O efeito colateral um tanto perverso dos nossos mais recentes embates políticos é a rejeição sistemática e irrefletida do que chamam, cada vez mais agressivamente, de “grande imprensa”. Na prática, já virou xingamento. Fazer parte da grande imprensa é ter a credibilidade colocada sob suspeita, a despeito de méritos e deméritos, filiações partidárias ou predileções ideológicas.
A grande imprensa virou Geni.
Longe de mim fazer vista grossa para o muito que há de reprovável nesta segunda profissão mais antiga do mundo. Já critiquei e continuarei a criticar. Mais do que na imprensa, o que de reprovável houver estará nos jornalistas em particular: este, aquele, aqueloutro.
Como em toda parte, na imprensa existe gente ruim à beça. Quem é ruim, ou erra num determinado momento, tem de ser questionado, criticado, refutado. O problema é que jornalismo já está virando sinônimo de simonia, e isso é um perigo.
É um perigo porque a imprensa, com ou sem o irônico adjetivo, é parte muito importante do que chamamos de opinião pública. Sim, eu sei, essa expressão está fora de moda, mas tem seu valor. A matéria-prima de nossas infindáveis discussões é o que se escreve na imprensa, grande ou pequena. Imprensa, ponto.
Ninguém há de negar (nem lamentar) o aparecimento das tecnologias disruptivas, a descentralização das fontes de informação, a maior abertura ao debate e a proximidade do leitor com o autor. Tudo isso é positivo, irrenunciável e não se cogita voltar ao maravilhoso mundo analógico.
Porém, lamento dizer, os erros na mídia dita alternativa também são muitos, e grandes, e graves como os outros. Ter a liberdade de escrever num blog ou gravar um podcast não garante credibilidade ou independência a ninguém. Ao contrário. Certa irresponsabilidade comum aos alternativos pode ser tão ou mais perigosa quanto o propalado comprometimento do mainstream.
Além disso, uma aproximação dos alternativos ao mainstream político ou econômico pode acontecer com bastante naturalidade; basta que o governo em questão, direita ou esquerda, também se apresente como alternativo, contra tudo o que está aí, nunca antes na história deste país. Pronto: para um governo assim haverá uma imprensa que corresponda às expectativas.

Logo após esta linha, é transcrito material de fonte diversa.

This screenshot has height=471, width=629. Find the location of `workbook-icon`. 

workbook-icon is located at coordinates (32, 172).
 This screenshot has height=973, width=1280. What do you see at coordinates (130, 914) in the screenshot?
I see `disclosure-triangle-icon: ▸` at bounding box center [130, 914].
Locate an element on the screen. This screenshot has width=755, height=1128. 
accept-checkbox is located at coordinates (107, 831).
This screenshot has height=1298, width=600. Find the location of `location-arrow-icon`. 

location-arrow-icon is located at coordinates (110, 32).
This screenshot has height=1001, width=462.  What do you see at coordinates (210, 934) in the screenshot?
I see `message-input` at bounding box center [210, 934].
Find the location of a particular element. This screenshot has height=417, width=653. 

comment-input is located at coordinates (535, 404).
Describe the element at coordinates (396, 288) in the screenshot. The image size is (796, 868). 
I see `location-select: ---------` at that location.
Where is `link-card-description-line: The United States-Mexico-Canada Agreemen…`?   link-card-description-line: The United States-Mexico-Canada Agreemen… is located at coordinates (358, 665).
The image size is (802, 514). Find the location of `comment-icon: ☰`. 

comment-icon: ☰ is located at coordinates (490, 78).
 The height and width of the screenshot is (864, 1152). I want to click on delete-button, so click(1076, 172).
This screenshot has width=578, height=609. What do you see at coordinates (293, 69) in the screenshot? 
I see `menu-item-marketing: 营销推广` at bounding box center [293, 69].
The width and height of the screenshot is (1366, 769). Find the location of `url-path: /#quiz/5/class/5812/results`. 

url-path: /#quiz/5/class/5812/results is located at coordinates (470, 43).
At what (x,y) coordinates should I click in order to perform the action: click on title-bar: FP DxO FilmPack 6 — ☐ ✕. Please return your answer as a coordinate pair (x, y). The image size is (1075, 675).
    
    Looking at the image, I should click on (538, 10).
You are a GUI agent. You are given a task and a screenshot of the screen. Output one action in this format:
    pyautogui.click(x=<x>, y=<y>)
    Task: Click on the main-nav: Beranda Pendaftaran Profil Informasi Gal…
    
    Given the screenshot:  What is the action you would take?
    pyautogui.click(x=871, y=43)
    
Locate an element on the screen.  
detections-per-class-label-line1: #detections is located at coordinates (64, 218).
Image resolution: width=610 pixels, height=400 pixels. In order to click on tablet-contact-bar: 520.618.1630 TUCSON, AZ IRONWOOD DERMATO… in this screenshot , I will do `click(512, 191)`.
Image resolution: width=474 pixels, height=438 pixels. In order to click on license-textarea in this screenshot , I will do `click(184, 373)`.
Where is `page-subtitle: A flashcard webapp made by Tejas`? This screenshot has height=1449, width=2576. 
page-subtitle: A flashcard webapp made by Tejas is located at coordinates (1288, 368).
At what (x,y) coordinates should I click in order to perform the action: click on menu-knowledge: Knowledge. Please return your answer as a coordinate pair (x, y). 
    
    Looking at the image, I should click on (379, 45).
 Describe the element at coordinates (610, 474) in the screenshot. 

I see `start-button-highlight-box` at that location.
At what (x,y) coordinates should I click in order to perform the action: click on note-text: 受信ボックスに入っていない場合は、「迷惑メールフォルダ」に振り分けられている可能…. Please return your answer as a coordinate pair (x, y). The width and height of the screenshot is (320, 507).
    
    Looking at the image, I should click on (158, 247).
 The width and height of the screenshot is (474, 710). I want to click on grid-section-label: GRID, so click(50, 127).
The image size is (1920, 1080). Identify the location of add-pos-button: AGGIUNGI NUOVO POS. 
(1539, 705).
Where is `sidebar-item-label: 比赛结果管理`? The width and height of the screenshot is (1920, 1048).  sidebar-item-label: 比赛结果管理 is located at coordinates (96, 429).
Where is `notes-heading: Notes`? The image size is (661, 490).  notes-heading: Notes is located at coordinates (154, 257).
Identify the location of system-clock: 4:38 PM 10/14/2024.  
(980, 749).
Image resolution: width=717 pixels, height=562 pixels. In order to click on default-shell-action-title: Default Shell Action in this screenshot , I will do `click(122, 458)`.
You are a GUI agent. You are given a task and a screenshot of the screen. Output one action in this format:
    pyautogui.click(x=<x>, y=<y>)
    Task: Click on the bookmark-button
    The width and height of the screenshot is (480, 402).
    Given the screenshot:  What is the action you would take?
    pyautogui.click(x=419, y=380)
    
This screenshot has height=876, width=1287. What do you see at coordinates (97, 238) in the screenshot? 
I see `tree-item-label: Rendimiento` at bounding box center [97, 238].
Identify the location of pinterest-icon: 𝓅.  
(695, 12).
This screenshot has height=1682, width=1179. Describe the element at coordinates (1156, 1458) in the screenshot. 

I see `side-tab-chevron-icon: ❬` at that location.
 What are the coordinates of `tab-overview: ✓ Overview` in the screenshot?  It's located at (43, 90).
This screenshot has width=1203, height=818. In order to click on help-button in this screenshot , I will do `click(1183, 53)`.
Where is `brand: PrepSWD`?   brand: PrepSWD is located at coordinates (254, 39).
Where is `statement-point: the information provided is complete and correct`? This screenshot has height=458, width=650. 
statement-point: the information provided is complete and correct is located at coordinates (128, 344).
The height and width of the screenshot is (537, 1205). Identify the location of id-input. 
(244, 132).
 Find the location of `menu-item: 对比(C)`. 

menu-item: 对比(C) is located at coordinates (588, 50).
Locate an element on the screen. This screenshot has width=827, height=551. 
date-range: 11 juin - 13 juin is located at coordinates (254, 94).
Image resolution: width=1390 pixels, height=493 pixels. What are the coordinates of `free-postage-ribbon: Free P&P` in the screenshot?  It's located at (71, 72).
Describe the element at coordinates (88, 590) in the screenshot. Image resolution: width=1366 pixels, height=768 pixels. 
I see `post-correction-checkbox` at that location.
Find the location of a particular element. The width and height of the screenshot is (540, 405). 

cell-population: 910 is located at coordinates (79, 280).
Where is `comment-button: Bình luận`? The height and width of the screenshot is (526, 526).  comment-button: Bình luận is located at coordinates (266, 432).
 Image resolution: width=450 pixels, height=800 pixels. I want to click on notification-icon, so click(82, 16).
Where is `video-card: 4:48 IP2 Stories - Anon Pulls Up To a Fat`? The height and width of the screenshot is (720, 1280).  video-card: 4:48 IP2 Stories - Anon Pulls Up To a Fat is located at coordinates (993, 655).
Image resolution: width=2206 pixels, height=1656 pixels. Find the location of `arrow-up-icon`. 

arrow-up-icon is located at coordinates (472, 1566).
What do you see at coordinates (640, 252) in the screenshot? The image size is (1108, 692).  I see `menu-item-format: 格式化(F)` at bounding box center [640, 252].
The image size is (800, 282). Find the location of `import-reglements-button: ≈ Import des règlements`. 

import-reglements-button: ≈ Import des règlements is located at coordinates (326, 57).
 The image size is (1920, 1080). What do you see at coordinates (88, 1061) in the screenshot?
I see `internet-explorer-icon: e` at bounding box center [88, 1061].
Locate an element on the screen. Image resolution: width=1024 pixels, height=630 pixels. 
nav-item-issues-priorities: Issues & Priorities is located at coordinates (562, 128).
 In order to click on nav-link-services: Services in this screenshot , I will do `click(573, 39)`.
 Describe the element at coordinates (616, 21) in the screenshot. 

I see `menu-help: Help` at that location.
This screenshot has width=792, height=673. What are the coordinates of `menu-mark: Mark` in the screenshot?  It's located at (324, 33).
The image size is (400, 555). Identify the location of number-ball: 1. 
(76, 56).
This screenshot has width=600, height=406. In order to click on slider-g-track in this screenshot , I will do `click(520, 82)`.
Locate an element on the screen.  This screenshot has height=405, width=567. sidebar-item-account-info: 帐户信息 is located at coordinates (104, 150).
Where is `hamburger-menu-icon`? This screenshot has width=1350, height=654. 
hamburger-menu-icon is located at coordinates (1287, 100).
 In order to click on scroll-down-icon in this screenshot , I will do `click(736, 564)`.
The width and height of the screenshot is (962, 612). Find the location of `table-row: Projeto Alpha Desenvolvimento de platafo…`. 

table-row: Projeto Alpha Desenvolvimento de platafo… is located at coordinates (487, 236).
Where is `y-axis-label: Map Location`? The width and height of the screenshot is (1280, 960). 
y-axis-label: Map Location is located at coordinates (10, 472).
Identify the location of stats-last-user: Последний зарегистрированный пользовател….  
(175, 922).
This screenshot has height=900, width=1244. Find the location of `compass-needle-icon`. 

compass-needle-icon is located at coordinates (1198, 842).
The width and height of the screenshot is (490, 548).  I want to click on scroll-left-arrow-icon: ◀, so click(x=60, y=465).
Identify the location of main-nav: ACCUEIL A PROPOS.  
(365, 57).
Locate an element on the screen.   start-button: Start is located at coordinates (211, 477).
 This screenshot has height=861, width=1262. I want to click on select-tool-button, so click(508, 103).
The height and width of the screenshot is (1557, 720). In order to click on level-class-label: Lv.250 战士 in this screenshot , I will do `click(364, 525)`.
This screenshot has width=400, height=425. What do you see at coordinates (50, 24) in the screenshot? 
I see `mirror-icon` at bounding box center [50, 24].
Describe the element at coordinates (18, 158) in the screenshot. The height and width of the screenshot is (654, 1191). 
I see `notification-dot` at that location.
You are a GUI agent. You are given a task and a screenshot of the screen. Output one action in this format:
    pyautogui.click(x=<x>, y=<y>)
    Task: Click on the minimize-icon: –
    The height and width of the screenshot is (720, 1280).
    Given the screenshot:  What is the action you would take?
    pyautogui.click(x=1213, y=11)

Portanto, no fundo o que importa é a honestidade de quem escreve e de quem lê. Essa virtude bailarina é colocada à prova em cada texto, em cada vídeo, em cada denúncia, em cada reportagem. Defender a imprensa – a grande, a média, a pequena imprensa, como queiram – não é estar ao lado dos poderosos, de uma categoria, de um sindicato de ladrões.
Defender a imprensa é defender a ideia de que é bom haver imprensa, para errar e para acertar. A liberdade de expressão depende de meios para ser praticada ou exercida. A imprensa nem sempre é digna ou está à altura dos valores que defende, mas, como se diz, ruim com ela, muito pior sem ela.
Gazeta do Povo, 100 anos, é prova disso.